Heeeere’s Mekaneck, one of the earliest Masters of the Universe figures, and easily among the most memorable. When you twist his waist, Mekaneck’s neck extends to giraffe-level heights, giving him the power to… I don’t know… peer over tall rocks?
Well-worn and missing every accessory, Mekaneck is nearly worthless in this condition. That’s fine with me. He was on the “keep” list, anyway.
I wouldn’t normally make special mention of Flintstones Happy Meal toys, but I’m in love with that stand-in for Toys “R” Us. Was that in the movie? I’m going to be so pissed if I’ve spent the last twenty years passing on a film that had a prehistoric bootleg Toys “R” Us in it.
A metric ton of California Raisins figures, in many styles and sizes. The figures were made of an impossibly magnetic rubber that exclusively used its powers to attract dirt and filth. If I’m suddenly ankle-deep in bed bugs, these figures will be to blame.

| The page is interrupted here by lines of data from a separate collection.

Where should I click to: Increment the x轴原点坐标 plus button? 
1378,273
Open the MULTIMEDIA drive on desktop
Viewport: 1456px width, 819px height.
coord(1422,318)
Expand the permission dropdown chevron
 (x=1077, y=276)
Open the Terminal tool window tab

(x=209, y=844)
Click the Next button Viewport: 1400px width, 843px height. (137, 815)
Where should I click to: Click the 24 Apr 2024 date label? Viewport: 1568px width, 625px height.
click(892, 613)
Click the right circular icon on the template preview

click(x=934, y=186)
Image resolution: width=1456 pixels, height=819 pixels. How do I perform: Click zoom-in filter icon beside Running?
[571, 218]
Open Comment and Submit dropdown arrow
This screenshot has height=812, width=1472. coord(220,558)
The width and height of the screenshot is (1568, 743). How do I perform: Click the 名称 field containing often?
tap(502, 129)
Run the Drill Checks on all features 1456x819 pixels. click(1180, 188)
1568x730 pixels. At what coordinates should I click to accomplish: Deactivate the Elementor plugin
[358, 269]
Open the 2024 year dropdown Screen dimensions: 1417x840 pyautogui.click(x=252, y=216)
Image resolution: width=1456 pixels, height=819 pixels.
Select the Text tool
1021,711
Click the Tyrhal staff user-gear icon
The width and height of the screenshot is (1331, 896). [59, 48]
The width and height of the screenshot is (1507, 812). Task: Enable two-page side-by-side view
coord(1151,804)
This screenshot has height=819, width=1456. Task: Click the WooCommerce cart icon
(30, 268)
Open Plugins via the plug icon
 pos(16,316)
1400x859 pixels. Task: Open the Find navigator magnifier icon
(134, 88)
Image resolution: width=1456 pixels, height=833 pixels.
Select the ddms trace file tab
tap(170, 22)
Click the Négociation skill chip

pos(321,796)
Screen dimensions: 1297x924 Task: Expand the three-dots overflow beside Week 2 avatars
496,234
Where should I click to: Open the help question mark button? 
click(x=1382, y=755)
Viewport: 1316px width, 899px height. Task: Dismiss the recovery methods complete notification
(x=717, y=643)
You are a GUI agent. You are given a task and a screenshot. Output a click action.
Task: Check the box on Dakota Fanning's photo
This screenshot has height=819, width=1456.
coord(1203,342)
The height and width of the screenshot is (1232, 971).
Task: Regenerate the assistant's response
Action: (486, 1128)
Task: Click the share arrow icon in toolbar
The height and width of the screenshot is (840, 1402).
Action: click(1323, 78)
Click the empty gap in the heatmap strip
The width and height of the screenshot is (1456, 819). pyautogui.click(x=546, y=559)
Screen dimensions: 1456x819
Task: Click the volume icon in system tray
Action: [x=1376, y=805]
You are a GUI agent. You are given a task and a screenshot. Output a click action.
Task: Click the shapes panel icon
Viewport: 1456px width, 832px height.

Still worth it, because now I have an anthropomorphic raisin using matchsticks to play the drums.
Yet more Happy Meal toys, from some of my favorite sets. The DuckTales jet ski is an obvious win, but I’m especially fond of that skateboarding Garfield. What an outfit! I love how he wears wristwatches as ankle bracelets.
Shown above are only a few of the lot’s many old Matchbox and Hot Wheels cars, and much to my surprise, some of them are actually worth a decent amount of cash! Or at least, they would be, if they weren’t so completely beat up.
If we studied old Hot Wheel commercials frame-by-frame, I’m sure we’d find subliminal messages instructing kids to leave the cars buried outside for 20 years.
Keeping in mind that the toys featured above barely account for 20% of the entire lot, I think I made a Wise Business Decision. By default, any time you can summarize a series of transactions with “I got two free Winstons” marks a Wise Business Decision.
Interested in trying your luck? Here are some tips!
1) You can simply search the term “mixed lot,” but eBay also has a category dedicated to that very subject.
2) ALWAYS factor in the shipping costs prior to bidding. Sometimes the shipping will be as much as 40 bucks, so if you see a really great lot sliding by without one bid, that’s probably why.
3) Snipe. Many bidders wait until the last day, but the most effective bidders wait until the final moments of an auction. It’s okay to put a low bid down as a self-reminder, but don’t throw your highest bid up until the auction’s nearly finished. You’re just going to end up paying more.